Dinamika Kawasan Asia Timur

Oleh Asep Setiawan

(maaf mas Asep saya masukin Karya anda di blog saya)

Pendahuluan

Kawasan Asia Timur merupakan ajang pertarungan negara-negara besar sejak sebelum Perang Dunia I. Pada era kolonialisme kekuatan dari Eropa bertarung memecah belah Cina. Inggris, Jerman, Belanda dan Portugal adalah beberapa negara yang ikut memasuki kawasan Asia dalam rangka misi imperialismenya. Bahkan sebagian besar kawasan Asia Timur jatuh ke tengan kolonial mulai dari Asia Tenggara sampai dengan Cina.

Ketika pecah Perang Dunia II, negara-negara besar bertarung kembali memperbutkan jalur strategis dan sumber alam yang kaya di kawasan ini. Tidak hanya itu bahkan banyak negara berpindah tangan dari satu penjajah ke penjajah lain. Menjelang pecah Perang Dunia II, Dunia terbagi kedalam kekuatan sekutu dan poros Jepang-Jerman.

Dampak persaingan itu sangat kuat. Jepang menguasai Asia dengan dalih membebaskan diri dari kekuasaan Eropa. Tapi pada kenyataannya, Jepang memperlakukan bangsa Asia sebagai daerah jajahan. Di Eropa, Jerman berambisi menguasai Eropa dengan menjajah Perancis, Ceko, Polandia dan bahkan akan menguasai Rusia.

Setelah Perang Dunia II, Asia Timur menyaksikan Perang Dingin yang menakutkan. Kawasan ini terbelah dua besar plus dengan negara netral yang bergabung kedalam Gerakan Non Blok. Satu kubu terang-terangan dan menjalin alianis dengan Barat. Kubu lain lain memilih berpaling ke Uni Soviet untuk memenuhi kepentingan nasional masing-masing.

Dengan perjalanan historis yang sedemikian panasnya di kawasan Asia, maka pada masa pasca Perang Dingin pun tidak terkecuali menjadi ajang perebutan pengaruh. Namun demikian aktor-aktornya mengalami perubahan meskipun tidak begitu drastis.

Artikel ini akan mengkaji Asia Timur, pertama, anggota inti dari kawasan ini sebagai sebuah entitas dari sudut pandang geografis. Kedua, persaingan politik dan dinamika di Asia dalam konteks waktu.

Sebelum mengkaji tentang Asia Timur dalam arti geopolitik dan percaturan aktor-aktornya, terlebih dahulu meminjam istilah Sheldon W Simon yang menulis kawasan ini dari pendekatan sistem. Ia menilai sebuah regional dari konsep yang diajukan oleh William Thompson tentang sebuah kawasan.

Dalam definisinya Thompson menyebutkan bahwa sebuah kawasan sedikitnya memiliki 11 ciri.

1. Pola interaksi yang ajeg.

2. Keterkaitan sehingga perubahan dalam satu satu komponen sistem akan mempengaruhi titik lainnya.

__TUGAS A__:
Tulis ulang bagian teks sumber yang dimulai dari kata-kata "(maaf mas Asep" dan berhenti setelah "sampai dengan Cina.". Ganti setiap "Cina" di dalamnya dengan "Tiongkok".
__TUGAS B__:
Sebutkan semua negara Eropa yang menurut teks sumber ikut memasuki kawasan Asia dalam rangka misi imperialismenya.
Baris data yang menyertai teks sumber ini tidak diperlukan.

__DATA TERSIMPAN__:
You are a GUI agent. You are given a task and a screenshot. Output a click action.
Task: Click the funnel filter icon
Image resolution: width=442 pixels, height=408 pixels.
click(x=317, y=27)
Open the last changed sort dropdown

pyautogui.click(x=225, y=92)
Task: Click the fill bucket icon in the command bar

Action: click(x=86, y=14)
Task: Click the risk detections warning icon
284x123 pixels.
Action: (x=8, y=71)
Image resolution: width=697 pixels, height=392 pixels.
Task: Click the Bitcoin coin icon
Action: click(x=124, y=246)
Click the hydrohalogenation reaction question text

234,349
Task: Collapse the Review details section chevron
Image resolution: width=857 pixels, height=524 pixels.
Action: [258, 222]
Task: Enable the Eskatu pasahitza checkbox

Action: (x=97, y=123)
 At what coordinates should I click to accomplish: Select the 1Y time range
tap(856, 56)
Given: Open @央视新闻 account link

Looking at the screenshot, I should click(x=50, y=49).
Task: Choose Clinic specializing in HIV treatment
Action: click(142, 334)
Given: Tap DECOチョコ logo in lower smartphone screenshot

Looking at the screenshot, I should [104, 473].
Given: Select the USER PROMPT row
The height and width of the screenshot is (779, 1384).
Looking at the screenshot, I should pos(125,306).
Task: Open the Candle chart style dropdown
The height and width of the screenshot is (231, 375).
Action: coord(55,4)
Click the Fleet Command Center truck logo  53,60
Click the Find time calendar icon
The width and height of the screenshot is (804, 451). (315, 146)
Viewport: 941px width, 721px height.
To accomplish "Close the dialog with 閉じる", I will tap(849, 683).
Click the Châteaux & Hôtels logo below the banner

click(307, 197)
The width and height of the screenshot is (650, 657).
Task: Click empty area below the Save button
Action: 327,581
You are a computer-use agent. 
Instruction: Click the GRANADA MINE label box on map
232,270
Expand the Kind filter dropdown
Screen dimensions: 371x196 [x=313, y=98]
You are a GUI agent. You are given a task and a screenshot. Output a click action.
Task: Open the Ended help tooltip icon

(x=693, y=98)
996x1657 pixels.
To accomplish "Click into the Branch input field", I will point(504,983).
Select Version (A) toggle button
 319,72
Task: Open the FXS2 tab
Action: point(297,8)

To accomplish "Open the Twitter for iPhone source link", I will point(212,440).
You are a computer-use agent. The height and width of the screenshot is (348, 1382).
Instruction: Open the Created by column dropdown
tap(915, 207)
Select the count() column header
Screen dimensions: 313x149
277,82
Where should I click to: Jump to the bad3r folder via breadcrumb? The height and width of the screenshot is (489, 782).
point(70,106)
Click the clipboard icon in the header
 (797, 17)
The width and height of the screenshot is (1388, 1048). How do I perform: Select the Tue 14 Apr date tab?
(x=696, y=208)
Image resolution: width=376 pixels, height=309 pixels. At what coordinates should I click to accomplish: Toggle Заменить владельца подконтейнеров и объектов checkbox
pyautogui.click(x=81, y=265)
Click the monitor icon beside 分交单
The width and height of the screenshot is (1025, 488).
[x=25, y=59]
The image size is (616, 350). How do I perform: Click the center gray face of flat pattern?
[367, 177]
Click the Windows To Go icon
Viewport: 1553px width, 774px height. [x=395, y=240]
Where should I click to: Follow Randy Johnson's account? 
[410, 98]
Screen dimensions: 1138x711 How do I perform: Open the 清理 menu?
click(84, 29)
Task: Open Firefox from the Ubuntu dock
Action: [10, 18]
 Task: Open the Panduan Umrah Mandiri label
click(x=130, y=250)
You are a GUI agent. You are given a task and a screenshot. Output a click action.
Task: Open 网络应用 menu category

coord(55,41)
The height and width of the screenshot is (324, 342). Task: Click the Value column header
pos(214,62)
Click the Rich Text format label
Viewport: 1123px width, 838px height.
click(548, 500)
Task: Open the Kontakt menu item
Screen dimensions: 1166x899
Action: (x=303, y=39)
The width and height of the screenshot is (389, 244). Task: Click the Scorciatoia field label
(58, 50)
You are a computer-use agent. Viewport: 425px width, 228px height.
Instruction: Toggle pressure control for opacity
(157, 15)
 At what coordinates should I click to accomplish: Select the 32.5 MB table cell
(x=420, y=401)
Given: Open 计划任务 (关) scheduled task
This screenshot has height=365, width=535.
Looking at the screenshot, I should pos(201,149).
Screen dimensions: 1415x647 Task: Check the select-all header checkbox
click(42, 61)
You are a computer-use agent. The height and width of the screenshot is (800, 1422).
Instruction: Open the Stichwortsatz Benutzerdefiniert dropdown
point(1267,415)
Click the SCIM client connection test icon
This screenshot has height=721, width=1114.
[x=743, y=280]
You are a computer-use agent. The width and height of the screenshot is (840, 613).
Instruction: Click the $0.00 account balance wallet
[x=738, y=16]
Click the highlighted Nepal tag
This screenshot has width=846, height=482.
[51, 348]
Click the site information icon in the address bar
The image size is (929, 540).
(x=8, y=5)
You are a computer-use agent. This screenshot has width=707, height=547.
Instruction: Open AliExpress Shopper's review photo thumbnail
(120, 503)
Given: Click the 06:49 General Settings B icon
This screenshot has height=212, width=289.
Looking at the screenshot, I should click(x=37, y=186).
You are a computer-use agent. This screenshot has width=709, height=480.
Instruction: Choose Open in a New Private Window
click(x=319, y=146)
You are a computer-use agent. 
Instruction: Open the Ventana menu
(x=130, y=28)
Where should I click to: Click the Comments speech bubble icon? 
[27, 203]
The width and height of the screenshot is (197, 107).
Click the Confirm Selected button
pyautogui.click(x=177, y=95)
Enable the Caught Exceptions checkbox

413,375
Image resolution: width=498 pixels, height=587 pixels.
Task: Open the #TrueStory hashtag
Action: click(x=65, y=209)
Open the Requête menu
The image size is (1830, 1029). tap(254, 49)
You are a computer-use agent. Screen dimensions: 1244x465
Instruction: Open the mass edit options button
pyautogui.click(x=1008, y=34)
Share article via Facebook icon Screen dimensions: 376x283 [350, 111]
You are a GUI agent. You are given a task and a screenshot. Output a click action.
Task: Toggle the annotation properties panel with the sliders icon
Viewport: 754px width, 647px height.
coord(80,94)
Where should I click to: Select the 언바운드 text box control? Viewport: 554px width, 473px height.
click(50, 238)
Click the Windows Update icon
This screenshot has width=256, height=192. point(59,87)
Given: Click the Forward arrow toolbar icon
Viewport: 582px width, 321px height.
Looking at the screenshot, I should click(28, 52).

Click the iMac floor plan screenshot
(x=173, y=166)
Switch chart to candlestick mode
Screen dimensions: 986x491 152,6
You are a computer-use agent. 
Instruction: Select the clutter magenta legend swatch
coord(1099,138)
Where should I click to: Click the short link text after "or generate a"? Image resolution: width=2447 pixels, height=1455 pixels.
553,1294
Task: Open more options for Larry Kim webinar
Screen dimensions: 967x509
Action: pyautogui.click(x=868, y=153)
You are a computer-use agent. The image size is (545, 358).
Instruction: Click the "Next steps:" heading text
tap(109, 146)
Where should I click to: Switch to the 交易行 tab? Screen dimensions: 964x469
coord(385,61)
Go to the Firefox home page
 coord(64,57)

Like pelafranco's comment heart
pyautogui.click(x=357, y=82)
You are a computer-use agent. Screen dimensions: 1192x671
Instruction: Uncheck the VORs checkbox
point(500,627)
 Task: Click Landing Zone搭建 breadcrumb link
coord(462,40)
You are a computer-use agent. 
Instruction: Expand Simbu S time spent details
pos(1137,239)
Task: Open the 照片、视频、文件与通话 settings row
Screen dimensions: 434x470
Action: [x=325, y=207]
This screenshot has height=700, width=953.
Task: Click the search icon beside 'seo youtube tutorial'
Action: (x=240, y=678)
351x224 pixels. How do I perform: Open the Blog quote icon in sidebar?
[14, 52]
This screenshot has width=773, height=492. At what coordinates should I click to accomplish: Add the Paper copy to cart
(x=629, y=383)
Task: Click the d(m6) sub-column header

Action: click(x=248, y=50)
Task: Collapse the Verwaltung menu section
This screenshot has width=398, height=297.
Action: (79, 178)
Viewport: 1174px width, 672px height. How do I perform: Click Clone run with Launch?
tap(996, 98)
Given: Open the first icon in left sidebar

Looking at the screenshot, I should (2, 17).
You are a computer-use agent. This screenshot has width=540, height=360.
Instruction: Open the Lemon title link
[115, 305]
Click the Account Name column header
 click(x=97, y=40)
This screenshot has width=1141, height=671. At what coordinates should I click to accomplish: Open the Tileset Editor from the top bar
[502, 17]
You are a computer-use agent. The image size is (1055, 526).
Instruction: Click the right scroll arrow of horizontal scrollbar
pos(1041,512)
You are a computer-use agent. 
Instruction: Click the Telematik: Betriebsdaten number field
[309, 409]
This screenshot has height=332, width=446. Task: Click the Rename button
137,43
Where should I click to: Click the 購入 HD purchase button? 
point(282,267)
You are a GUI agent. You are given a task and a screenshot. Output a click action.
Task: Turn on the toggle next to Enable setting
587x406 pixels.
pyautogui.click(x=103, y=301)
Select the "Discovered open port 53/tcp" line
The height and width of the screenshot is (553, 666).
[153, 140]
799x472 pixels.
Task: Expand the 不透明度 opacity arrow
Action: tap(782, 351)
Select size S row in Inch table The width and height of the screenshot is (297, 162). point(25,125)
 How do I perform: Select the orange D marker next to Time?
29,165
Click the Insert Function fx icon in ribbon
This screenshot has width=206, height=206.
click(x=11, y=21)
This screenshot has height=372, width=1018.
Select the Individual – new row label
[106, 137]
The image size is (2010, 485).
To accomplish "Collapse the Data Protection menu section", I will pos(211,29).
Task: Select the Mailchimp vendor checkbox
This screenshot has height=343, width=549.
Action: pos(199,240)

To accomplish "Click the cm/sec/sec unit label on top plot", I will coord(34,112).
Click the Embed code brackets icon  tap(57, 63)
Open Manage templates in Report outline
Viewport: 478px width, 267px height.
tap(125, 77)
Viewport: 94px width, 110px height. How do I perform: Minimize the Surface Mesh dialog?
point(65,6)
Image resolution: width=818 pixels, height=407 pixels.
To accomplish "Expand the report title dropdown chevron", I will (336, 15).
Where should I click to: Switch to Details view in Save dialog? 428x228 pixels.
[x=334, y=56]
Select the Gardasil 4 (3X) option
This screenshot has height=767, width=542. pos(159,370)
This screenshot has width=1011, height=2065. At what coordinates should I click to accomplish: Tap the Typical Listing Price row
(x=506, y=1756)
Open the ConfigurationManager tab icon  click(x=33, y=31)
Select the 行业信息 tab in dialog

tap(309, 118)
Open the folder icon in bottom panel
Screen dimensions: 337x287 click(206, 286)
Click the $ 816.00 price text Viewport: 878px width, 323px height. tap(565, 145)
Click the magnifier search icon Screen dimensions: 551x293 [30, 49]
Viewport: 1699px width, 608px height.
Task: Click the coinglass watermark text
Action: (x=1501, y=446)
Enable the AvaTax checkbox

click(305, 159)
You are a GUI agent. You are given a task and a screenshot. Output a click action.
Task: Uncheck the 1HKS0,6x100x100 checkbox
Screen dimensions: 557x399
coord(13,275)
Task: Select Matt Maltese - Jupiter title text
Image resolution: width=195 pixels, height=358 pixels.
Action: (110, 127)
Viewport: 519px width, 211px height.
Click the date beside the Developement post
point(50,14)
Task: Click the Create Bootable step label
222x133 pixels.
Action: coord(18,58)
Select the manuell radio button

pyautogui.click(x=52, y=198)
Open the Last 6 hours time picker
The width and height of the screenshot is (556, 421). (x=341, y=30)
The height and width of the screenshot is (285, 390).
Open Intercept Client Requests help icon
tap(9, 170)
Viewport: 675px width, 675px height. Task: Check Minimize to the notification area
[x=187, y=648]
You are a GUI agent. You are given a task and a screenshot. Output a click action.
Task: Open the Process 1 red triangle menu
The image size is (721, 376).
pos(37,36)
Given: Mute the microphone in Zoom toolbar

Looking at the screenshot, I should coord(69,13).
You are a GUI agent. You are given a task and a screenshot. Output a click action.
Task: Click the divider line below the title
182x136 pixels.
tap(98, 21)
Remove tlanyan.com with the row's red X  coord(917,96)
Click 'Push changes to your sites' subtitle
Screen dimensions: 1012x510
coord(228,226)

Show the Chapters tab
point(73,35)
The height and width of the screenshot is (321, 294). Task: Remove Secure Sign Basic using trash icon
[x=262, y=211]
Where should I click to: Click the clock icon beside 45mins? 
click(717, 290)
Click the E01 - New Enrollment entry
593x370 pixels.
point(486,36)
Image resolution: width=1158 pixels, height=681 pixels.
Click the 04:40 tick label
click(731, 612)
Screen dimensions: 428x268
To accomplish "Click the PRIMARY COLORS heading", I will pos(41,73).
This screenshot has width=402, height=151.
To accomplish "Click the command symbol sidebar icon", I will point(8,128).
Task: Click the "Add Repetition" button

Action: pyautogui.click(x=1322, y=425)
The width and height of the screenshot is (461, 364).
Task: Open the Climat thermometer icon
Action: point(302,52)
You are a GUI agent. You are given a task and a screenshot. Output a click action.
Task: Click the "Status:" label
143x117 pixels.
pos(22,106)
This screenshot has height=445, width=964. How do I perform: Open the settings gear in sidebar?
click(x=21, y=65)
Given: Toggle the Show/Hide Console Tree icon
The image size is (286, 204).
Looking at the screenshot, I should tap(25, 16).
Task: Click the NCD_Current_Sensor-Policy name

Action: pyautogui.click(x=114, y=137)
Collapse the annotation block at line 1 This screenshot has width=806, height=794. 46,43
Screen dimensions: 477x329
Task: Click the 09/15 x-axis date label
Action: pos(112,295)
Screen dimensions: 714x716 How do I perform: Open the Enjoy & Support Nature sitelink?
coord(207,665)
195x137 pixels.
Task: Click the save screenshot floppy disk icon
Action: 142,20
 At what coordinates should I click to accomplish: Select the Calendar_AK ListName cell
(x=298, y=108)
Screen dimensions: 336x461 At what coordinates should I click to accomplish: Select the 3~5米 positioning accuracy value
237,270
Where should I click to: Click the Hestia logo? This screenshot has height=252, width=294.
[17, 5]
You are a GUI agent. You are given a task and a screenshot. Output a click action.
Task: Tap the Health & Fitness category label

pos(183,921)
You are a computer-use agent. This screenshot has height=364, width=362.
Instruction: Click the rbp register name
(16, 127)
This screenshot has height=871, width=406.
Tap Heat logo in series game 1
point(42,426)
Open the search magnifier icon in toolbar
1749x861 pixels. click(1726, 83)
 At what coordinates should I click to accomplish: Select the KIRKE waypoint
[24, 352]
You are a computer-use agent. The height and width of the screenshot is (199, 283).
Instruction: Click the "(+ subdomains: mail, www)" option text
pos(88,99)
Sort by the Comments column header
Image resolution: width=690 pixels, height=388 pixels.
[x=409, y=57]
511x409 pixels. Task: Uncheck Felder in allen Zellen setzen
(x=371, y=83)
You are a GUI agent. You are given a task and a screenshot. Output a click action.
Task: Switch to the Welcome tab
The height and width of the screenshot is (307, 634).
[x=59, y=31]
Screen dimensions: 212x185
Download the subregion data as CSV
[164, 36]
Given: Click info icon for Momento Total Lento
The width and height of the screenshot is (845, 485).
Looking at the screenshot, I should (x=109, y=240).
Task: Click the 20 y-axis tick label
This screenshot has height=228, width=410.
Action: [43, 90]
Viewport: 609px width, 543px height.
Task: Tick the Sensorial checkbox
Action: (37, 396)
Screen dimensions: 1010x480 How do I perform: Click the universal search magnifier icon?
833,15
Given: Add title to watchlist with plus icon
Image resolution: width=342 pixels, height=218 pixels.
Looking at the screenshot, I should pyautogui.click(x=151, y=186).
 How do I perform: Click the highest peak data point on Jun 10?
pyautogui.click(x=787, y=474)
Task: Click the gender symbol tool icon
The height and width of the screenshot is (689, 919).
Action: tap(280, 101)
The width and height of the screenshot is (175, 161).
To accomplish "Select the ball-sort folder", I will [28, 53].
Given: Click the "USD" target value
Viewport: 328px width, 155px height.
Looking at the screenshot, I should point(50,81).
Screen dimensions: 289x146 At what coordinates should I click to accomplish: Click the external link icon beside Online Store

__JAWABAN BENAR A__:
(maaf mas Asep saya masukin Karya anda di blog saya)

Pendahuluan

Kawasan Asia Timur merupakan ajang pertarungan negara-negara besar sejak sebelum Perang Dunia I. Pada era kolonialisme kekuatan dari Eropa bertarung memecah belah Tiongkok. Inggris, Jerman, Belanda dan Portugal adalah beberapa negara yang ikut memasuki kawasan Asia dalam rangka misi imperialismenya. Bahkan sebagian besar kawasan Asia Timur jatuh ke tengan kolonial mulai dari Asia Tenggara sampai dengan Tiongkok.

__JAWABAN BENAR B__:
Inggris, Jerman, Belanda, dan Portugal.